2.5 Cumulative Probability Distributions

2.5.1 Example

Again, by some estimates, twenty-percent (20%) of Americans have no health insurance. Randomly sample \(n=15\) Americans. Let \(X\) denote the number in the sample with no health insurance. Use the cumulative binomial probability table in the back of your book to find the probability that at most 1 of the 15 sampled has no health insurance.

Solution

To find the probability that at most 1 out of the 15 sampled individuals has no health insurance, we can use the cumulative binomial probability table. Given that the probability of an American having no health insurance is 20%, we have \(p=0.20\).

From the cumulative binomial probability table, we look for the probability of \(X \le1\) for \(n=15\) and \(p=0.20\).
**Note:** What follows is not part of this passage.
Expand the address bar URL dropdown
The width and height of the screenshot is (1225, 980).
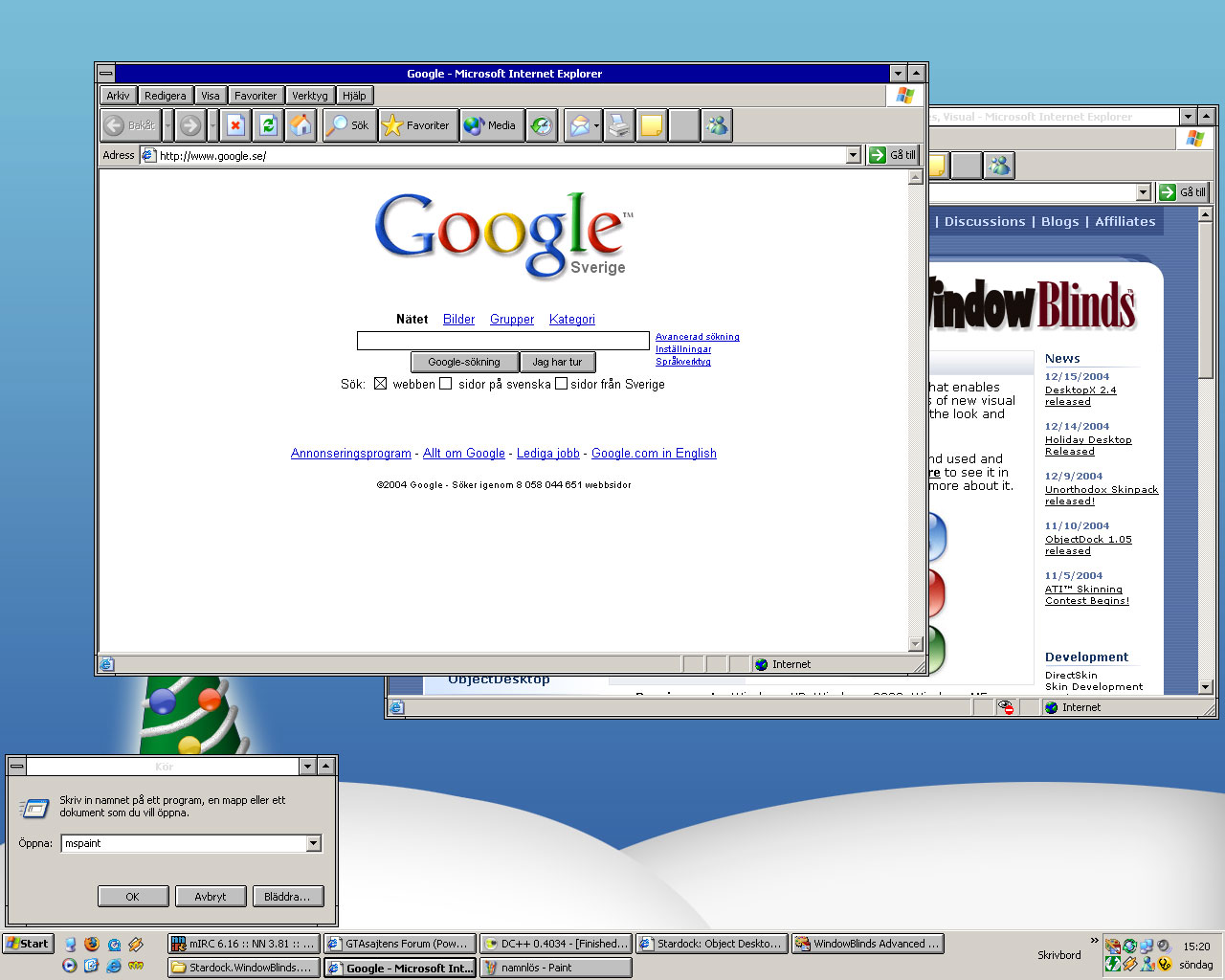click(x=854, y=155)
This represents the probability that at most 1 out of the 15 sampled individuals has no health insurance.

Using the cumulative binomial probability table, we find: \[P(X\le1 =0.1671)\]

Therefore, the probability that at most 1 out of the 15 sampled individuals has no health insurance is approximately 0.1671.

b.) What is the probability that more than 7 have no health insurance?

Solution

As we determined previously, we can calculate \(P(X>7)\) by finding \(P(X\le7)\) and subtracting it from 1: The good news is that the cumulative binomial probability table makes it easy to determine \(P(X\le7)\) To find \(P(X\le7)\) using the binomial table, we:

Find \(n=15\) in the first column on the left.
Find the column containing \(p=0.20\).
Find the 7 in the second column on the left, since we want to find \(F(7)=P(X\le 7)\).

Now, all we need to do is read the probability value where the \(p=0.20\) column and the \((n=15, x=7)\) ) row intersect. What do you get?

The cumulative binomial probability table tells us that \(P(X\le 7)=0.9958\). Therefore:

\[P(X>7) = 1 − 0.9958 = 0.0042\]

That is, the probability that more than 7 in a random sample of 15 would have no health insurance is 0.0042.